Она прошла последней. За ней двинулись мои друзья. Потом все имбрины, кроме мисс Сапсан.
– Я всегда смогу сделать для тебя еще одну карманную петлю здесь, – сказала она, подходя. – Если захочешь.
Я посмотрел на нее и благодарно улыбнулся. Но покачал головой.
– Спасибо. Но вряд ли.
Она кивнула. Почувствовала, что я хочу уйти последним, и, развернувшись, шагнула в свет.
Я постоял немного молча. Поднимался влажный ветер. Остаться мне не хотелось. Ни единого укола сожалений. На самом пороге мерцающего зеркала я задержался и помахал отцу. Он тоже поднял руку, но лицо при этом осталось таким пустым, что это, возможно, было на автомате.

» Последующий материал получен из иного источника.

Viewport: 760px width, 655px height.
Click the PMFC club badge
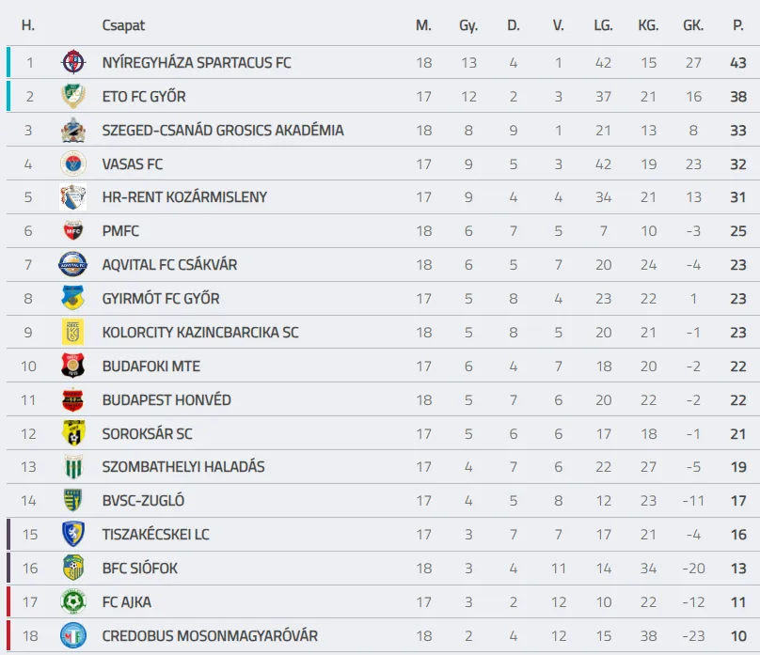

Проглотив ком в горле, я сделал шаг.
Глава двадцать пятая
Мисс Шилоклювка умерла на заре.
Долгое время она стойко боролась, но была слаба и устала, и бороться уже не могла. Она испустила последний вздох в объятиях своих сестер-имбрин, многих из которых учила еще девочками, – и своей возлюбленной Франчески. А последними словами ее стала цитата из Эмерсона[23]
.Никто из нас до сих пор не бывал на похоронах имбрины. В тот день хоронили сразу троих. Не было ни могил, ни погребений, ни (инструкции нам выдали недвусмысленные) слез. Мисс Шилоклювку, мисс Бабакс и Ви завернули в тонкие белые покровы. Весь Акр явился провожать их. Процессия получилась скорее праздничная, чем печальная: нараспев звучали ритуальные тексты, странные обитатели Акра показывали, на что способны, лились песни на древнем наречии. Кое-кого поразила новость, что Ви была имбриной, но по сравнению с прочими потрясениями последних нескольких дней это была сущая мелочь.
Наш парад завершился у невысокой круглой каменной башенки, в которой раньше проращивали бесцветник – ингредиент непотребной браги, которой печально славились опарышевые фермеры Дьявольского Акра. Никакого значения это, впрочем, не имело. Требования к
Никаких речей тоже не последовало. Когда последнее тело положили внутри и дверь запечатали, толпу отогнали так далеко от здания, что я подумал, уж не взорвать ли его они решили. Вместо этого мисс Сапсан издала звонкий птичий клич, и тут же колоссальная туча скворцов снизошла с неба и через дыры втянулась в здание. Внутри поднялся страшный шум.
– Что они там делают? – шепотом осведомился я у Еноха.
– Обчищают кости от плоти, конечно. – В глазах у него блестели слезы. – Их потом измельчат в порошок и превратят в лекарства. У костей имбрин есть множество применений – было бы преступно тратить их зря.
А что, отличное завершение. Вся жизнь имбрины – служение, без конца и края. И даже после смерти им еще есть чем заняться.
Птицы потянулись из дыр назад, в небо. Несколько имбрин, взрослых и стажерок, осторожно приблизились к двери и по очереди заглянули в замочную скважину: убедиться, что кости чисты.
Нур стояла, прислонившись ко мне, с закрытыми глазами.
– Ты в порядке? – спросил я ее.
Как спрашивал всегда.
Она просунула ладошку в мою, подумала секунду и открыла глаза.